Przed przedszkolem nr 267 przy ul. Małcużyńskiego, gdzie mieści się jedna z ursynowskich komisji wyborczych, po południu była mała kolejka. Ludzie starali się utrzymać między sobą niezbędny dystans, wszyscy mieli na twarzach maski ochronne. Przed wejściem stało dwóch pracowników komisji, którzy pytali o adres i kierowali do odpowiedniej sali. Przy wejściu należało zdezynfekować dokładnie ręce. Niektórzy z wchodzących zakładali gumowe rękawiczki.
W salach, w których odbywało się głosowanie, ludzie ustawiali się w kolejkach do rejestracji. W jednej z klas rozdzielono czekających na otrzymanie karty wyborczej na trzy kolejki - zgodnie z ich adresem zamieszkania. Następnie podawało się przed komisją swój adres zamieszkania i okazywało dowód. Większość oczekujących miała przygotowane własne długopisy ze względów bezpieczeństwa. Następnie wyborcy podchodzili do stanowisk, gdzie za osłoną gwarantującą tajność, oddawali swój głos.
W przypadku jednej z osób okazało się, że zaszła pomyłka w adresie, na który została ona zapisana - sytuację jednak szybko rozwiązano i odnotowano w uwagach obok nazwiska wyborcy.

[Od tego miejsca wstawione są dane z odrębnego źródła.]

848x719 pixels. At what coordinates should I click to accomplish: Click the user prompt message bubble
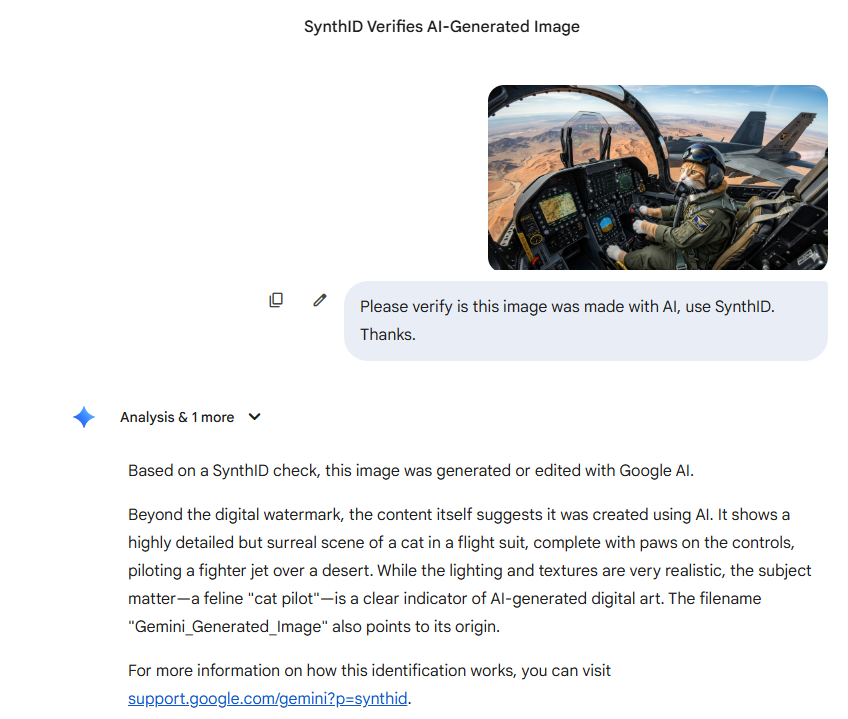tap(585, 320)
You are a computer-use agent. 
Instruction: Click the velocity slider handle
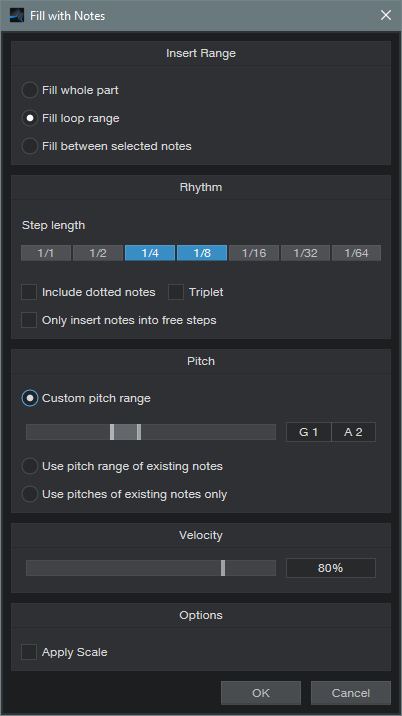(223, 568)

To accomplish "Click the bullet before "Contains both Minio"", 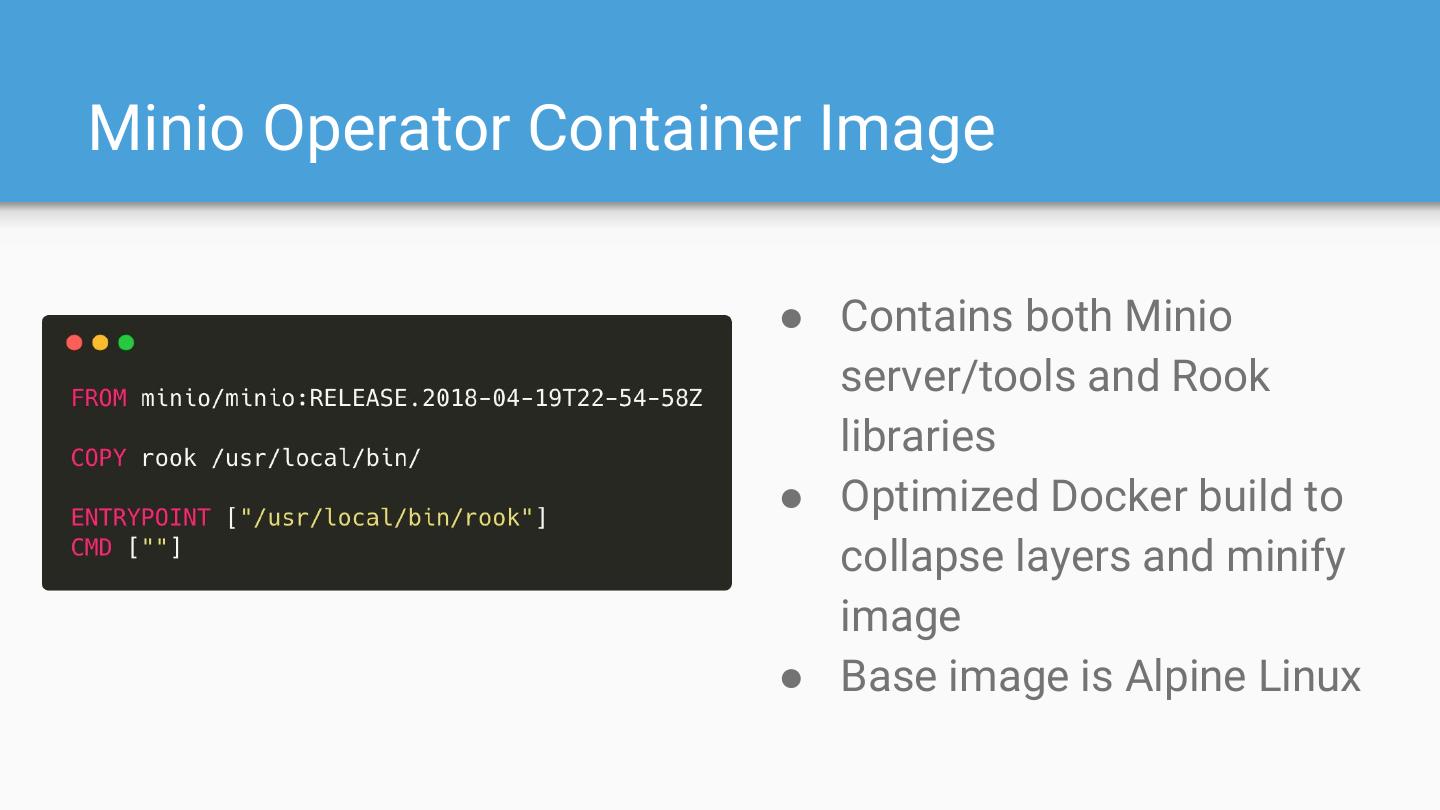I will 792,318.
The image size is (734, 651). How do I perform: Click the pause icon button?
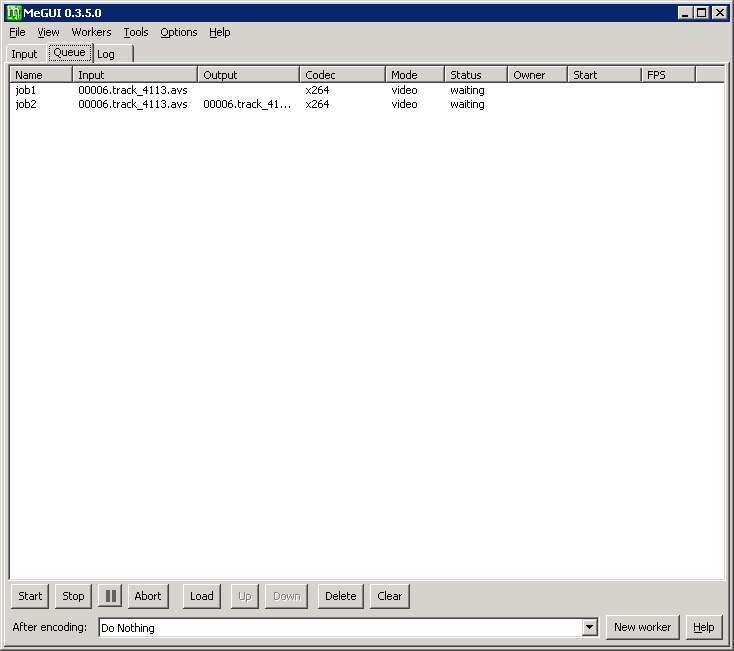(110, 596)
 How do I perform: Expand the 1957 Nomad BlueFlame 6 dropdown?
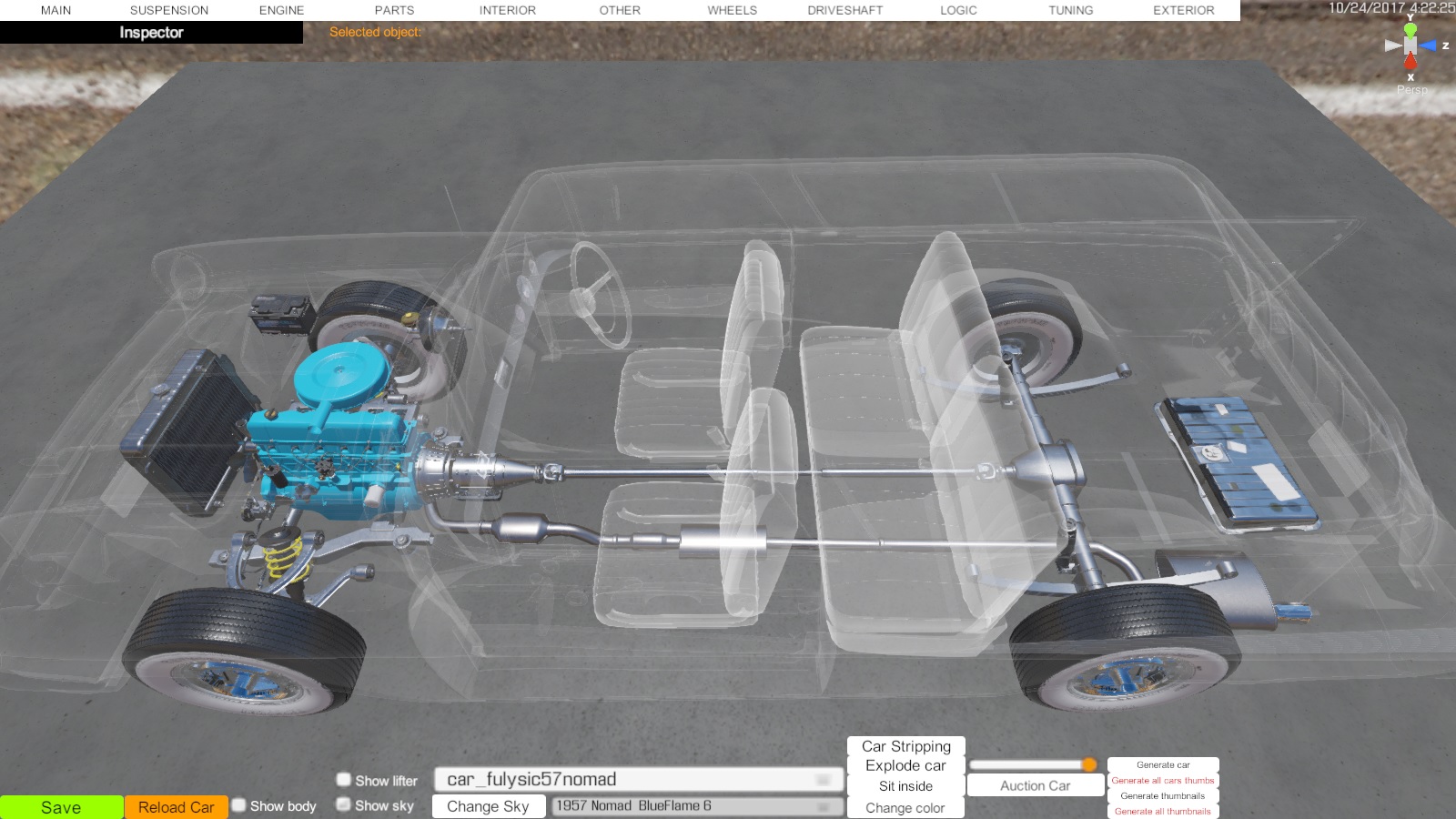(696, 806)

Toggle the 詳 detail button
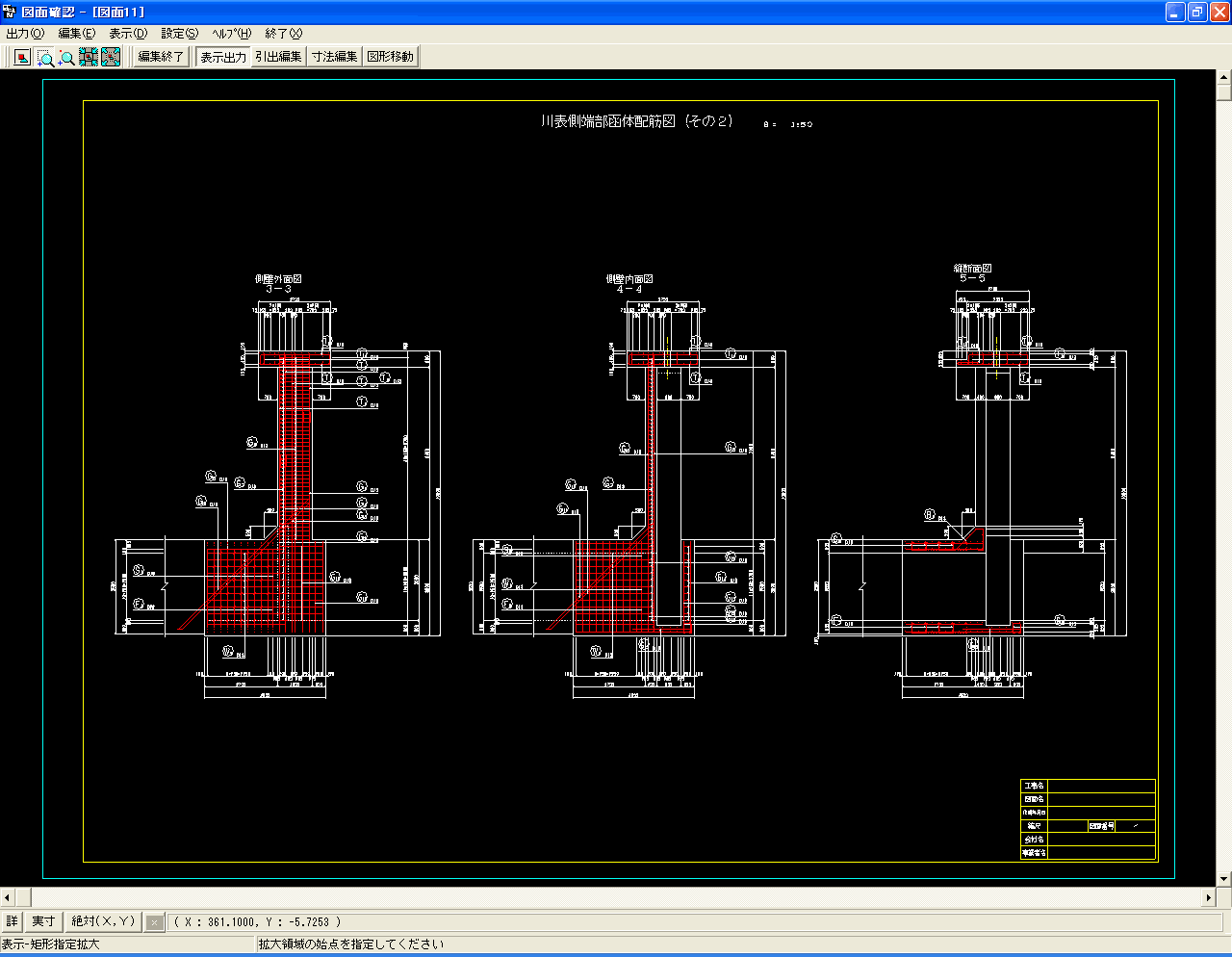(12, 921)
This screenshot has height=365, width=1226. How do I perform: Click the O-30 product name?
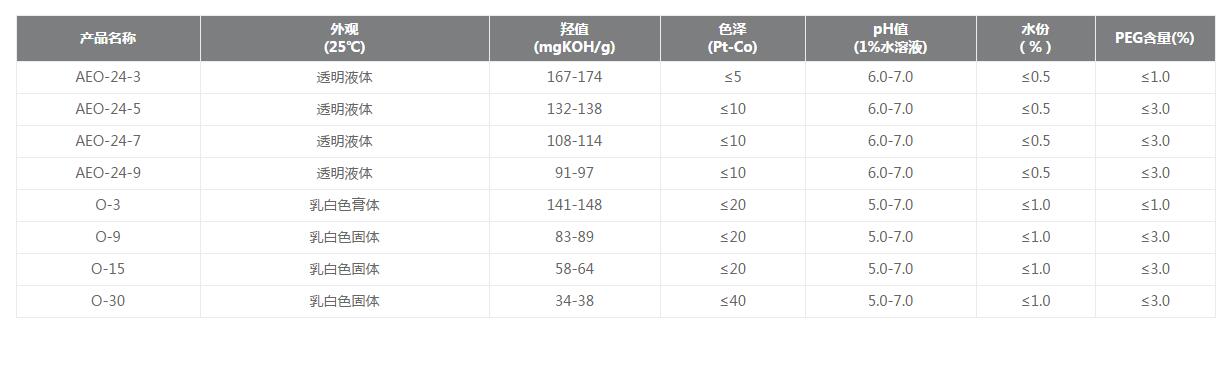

Wielu z głosujących przyszło w odświętnych ubraniach w towarzystwie rodzin. Jak wyjaśniła pani Ania, która pojawiła się z dwójką małych dzieci, chce w ten sposób kształtować w najmłodszych poczucie społecznej odpowiedzialności. "Odkąd moje dzieci były na tyle duże, że potrafiły chodzić samodzielnie, zawsze zabierałam je ze sobą na wybory. Chciałabym, żeby wyrosły na odpowiedzialnych obywateli, którzy chcą zmieniać ten kraj na lepsze. Dzieciaki lubią te wyjścia, bo zawsze potem chodzimy na lody" - powiedziała w rozmowie PAP.
Pan Marek, emeryt, wytłumaczył PAP, że poszedł późnym popołudniem na wybory, ponieważ obawiał się tłumów w porze obiadowej. "Nie oszukujmy się, ta pandemia jeszcze się nie skończyła. Tutaj zawsze ludzie przychodzą tłumnie zagłosować między godz. 10 rano a 14. Teraz czuję, że ryzyko zarażenia się jest mniejsze" - zaznaczył.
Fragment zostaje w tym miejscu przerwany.